The National Human Rights Commission (NHRC) of India is a statutory—not constitutional—body created by the Protection of Human Rights Act, 1993 (PHRA), enacted partly in response to international pressure and India's commitments under the Universal Declaration of Human Rights, 1948, and the International Covenant on Civil and Political Rights, 1966. Section 2(1)(d) of the Act defines "human rights" as rights relating to life, liberty, equality and dignity guaranteed by the Constitution or embodied in international covenants and enforceable by Indian courts. The Commission was constituted on 12 October 1993 and is headquartered in New Delhi. Its creation aligned India with the Paris Principles, 1991, the UN benchmark for national human rights institutions, which require independence, pluralism and adequate investigative powers.
Following the Protection of Human Rights (Amendment) Act, 2019, the NHRC comprises a Chairperson and five Members. The Chairperson must be a former Chief Justice of India or a Judge of the Supreme Court—the 2019 amendment widened eligibility beyond ex-CJIs. Members include one serving or retired Supreme Court judge, one serving or retired Chief Justice of a High Court, and three persons (at least one a woman) with knowledge of human rights. Chairpersons of the National Commissions for SCs, STs, Women, Minorities, Backward Classes, Protection of Child Rights, and the Chief Commissioner for Persons with Disabilities are deemed Members. They are appointed by the President on the recommendation of a six-member committee headed by the Prime Minister (including the Speaker, the Deputy Chairman of the Rajya Sabha, Leaders of Opposition in both Houses, and the Union Home Minister). The 2019 amendment reduced the term from five years to three years or until age 70, with reappointment permitted. A Chairperson or Member can be removed only on grounds of proved misbehaviour or incapacity through a Supreme Court inquiry, mirroring judicial removal safeguards.
The NHRC's functions under Section 12 include inquiring suo motu or on petition into human rights violations or negligence by public servants, intervening in court proceedings, inspecting jails, reviewing constitutional and statutory safeguards, and promoting research and awareness. Its powers are largely recommendatory—it can recommend compensation, prosecution or disciplinary action and approach the Supreme Court or High Courts, but cannot itself enforce. A key limitation is the one-year bar (Section 36) on inquiring into complaints older than one year, and its restricted jurisdiction over the armed forces (Section 19), where it may only seek a report from the Central Government. In a notable 2017–2024 episode, the NHRC's accreditation review by the Global Alliance of National Human Rights Institutions (GANHRI) was deferred over concerns about pluralism in appointments and independence from government, highlighting these structural weaknesses.
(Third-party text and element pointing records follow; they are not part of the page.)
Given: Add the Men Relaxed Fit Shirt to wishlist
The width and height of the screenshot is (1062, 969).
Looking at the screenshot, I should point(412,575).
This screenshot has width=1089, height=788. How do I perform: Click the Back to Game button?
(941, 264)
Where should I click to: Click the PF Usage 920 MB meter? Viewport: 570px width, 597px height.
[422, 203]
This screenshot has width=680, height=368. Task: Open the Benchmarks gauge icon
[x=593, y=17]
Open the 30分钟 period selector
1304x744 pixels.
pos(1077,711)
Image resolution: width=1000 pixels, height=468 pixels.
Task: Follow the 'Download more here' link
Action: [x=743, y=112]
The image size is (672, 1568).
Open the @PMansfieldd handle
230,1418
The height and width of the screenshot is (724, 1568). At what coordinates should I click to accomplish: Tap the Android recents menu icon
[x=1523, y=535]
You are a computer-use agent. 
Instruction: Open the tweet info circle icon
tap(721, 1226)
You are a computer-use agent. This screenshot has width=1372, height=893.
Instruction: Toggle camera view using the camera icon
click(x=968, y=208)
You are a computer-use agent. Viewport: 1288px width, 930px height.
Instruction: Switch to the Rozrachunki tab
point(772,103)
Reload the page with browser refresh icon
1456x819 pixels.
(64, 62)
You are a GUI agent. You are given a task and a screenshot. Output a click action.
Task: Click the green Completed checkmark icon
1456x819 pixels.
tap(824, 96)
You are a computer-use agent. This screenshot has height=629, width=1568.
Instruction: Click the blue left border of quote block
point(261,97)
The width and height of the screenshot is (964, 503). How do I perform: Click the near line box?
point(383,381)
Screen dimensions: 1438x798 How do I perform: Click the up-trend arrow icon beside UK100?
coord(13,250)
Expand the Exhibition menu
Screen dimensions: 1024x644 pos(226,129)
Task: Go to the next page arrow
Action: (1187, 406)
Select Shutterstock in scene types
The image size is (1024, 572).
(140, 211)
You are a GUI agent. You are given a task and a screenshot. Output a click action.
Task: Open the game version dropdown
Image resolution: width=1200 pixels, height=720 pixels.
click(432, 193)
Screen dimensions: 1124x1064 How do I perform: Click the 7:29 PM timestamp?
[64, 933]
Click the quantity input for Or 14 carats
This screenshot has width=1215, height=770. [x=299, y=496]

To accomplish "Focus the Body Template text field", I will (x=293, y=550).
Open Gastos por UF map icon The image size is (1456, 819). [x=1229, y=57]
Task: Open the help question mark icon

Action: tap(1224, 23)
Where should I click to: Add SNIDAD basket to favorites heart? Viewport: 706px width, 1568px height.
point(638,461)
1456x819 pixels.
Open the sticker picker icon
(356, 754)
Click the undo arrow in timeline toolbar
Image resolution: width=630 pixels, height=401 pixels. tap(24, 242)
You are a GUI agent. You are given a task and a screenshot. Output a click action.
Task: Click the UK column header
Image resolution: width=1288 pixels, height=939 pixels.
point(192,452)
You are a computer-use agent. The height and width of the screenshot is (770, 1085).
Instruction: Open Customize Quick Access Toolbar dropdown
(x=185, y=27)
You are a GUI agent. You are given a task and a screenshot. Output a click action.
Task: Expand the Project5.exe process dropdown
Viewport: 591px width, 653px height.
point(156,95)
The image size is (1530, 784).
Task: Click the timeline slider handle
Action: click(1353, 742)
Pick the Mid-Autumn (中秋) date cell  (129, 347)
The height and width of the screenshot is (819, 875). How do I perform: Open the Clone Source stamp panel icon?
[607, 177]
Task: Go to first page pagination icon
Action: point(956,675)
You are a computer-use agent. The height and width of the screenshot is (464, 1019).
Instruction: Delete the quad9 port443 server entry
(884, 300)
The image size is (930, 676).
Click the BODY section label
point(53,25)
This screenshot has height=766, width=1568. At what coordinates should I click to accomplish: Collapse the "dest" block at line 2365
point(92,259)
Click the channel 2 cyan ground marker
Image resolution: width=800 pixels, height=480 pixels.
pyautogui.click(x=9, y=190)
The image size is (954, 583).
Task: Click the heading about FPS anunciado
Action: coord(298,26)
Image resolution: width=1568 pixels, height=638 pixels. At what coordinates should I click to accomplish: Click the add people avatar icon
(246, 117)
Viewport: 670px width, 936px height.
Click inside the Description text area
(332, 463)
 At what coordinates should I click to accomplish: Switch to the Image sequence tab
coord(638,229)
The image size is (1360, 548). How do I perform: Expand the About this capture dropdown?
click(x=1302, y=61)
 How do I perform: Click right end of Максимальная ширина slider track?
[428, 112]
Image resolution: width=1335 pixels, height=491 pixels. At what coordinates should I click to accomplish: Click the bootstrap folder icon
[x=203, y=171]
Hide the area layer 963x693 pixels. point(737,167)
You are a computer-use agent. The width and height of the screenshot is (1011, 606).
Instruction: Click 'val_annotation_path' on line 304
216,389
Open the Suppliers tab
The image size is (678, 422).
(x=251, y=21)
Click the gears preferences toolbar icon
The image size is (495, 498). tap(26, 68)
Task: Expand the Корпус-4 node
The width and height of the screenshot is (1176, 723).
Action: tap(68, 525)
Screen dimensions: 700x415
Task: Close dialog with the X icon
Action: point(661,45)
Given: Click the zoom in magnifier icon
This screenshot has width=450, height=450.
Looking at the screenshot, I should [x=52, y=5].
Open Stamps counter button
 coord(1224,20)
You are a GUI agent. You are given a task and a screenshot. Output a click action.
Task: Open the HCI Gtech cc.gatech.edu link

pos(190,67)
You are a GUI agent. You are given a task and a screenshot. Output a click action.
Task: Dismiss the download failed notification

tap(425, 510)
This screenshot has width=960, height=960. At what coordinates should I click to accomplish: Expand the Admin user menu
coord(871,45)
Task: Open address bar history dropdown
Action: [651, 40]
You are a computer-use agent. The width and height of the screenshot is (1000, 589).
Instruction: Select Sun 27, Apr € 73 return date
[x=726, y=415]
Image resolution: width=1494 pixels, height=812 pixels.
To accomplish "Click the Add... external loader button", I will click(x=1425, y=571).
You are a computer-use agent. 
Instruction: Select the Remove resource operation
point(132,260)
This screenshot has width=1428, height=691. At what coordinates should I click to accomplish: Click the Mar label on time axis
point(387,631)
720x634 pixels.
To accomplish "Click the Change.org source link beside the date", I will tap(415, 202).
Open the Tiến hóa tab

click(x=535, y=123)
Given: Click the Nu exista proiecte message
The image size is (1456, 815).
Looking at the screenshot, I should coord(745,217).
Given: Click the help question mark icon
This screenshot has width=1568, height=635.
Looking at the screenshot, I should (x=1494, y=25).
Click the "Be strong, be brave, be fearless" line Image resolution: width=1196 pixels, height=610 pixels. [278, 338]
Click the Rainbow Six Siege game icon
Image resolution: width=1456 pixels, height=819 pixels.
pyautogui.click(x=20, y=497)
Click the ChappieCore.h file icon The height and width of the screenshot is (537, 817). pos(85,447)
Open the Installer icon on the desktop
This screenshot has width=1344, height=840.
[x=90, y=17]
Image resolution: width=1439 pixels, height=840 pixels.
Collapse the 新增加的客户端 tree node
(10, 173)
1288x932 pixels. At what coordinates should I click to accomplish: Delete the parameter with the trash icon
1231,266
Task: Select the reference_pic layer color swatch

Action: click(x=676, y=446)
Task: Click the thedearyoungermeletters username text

For the UPSC examination, the NHRC is a high-yield topic in GS Paper II (statutory bodies, governance, mechanisms for protection of vulnerable sections). Typical question angles distinguish it from constitutional bodies, test the composition and tenure changes brought by the 2019 amendment, probe its recommendatory nature and the armed-forces and one-year limitations, and compare it with State Human Rights Commissions. Prelims questions frequently target the appointment committee and eligibility criteria, while Mains demands a critical evaluation of its "toothless tiger" criticism against the Paris Principles benchmark.
Example
In November 2023, the NHRC issued a notice to the Manipur government and took suo motu cognisance of ethnic-violence-related human rights violations, recommending relief and accountability measures during the state's prolonged civil unrest.
Frequently asked questions
The NHRC is a statutory body created by the Protection of Human Rights Act, 1993, not by the Constitution. This distinguishes it from bodies like the Election Commission (Article 324) or the UPSC (Article 315), a frequent prelims distinction.